[Stored records]

::::

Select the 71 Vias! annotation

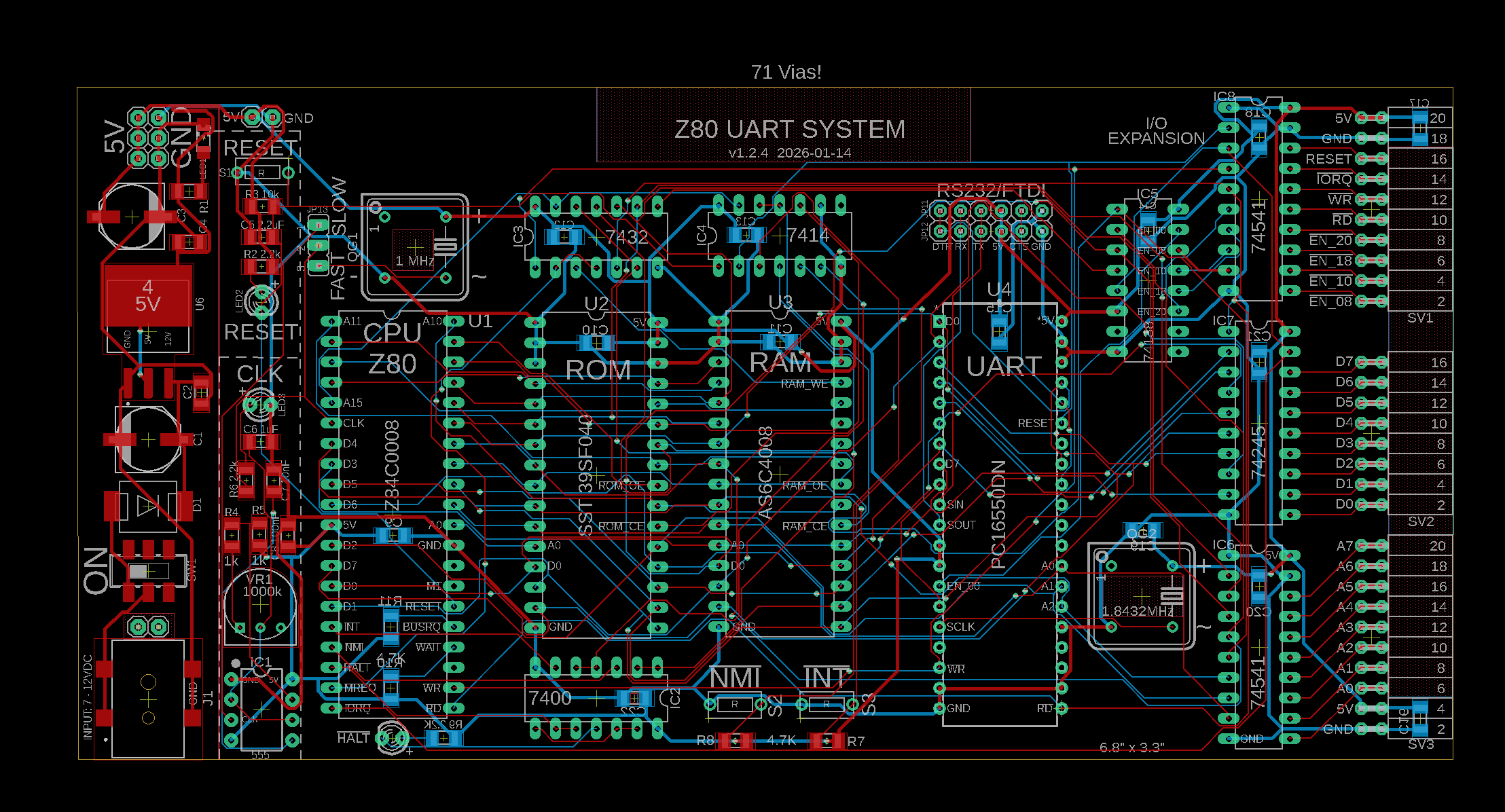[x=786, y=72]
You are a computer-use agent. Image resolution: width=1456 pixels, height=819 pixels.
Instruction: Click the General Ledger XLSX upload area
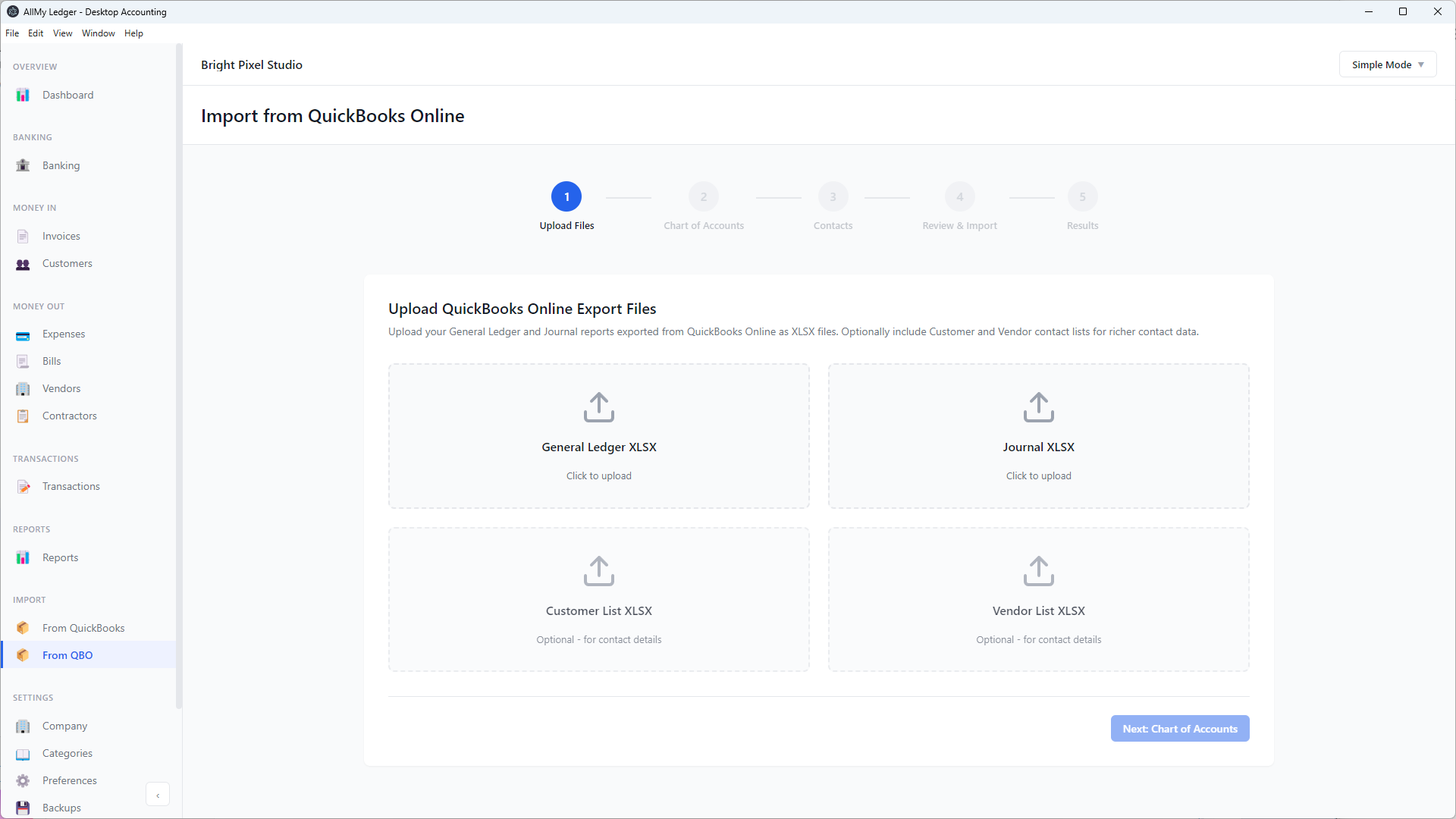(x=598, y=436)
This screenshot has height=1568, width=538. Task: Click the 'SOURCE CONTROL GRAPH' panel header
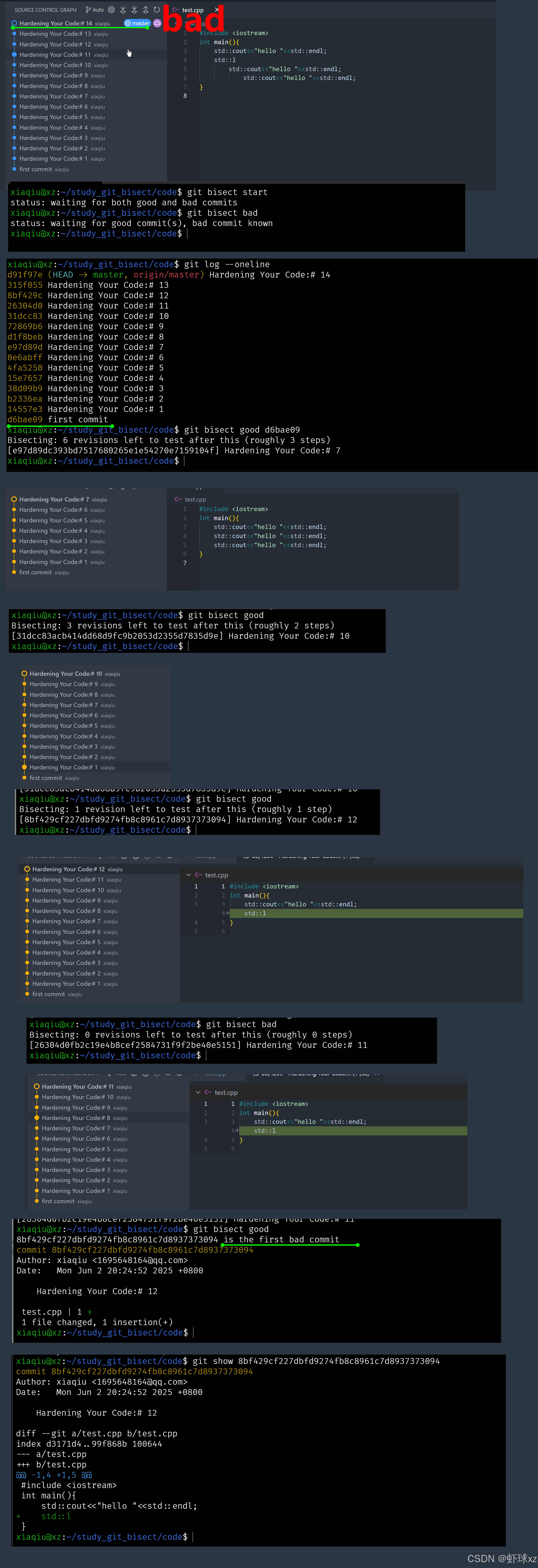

::::

Copy only this, please: the line with "You are a computer-use" and every line after it through the end of the data, with no pictures.

You are a computer-use agent. Image resolution: width=1456 pixels, height=819 pixels.
Instruction: Click the General Ledger XLSX upload area
(x=598, y=436)
This screenshot has height=1568, width=538. Task: Click the 'SOURCE CONTROL GRAPH' panel header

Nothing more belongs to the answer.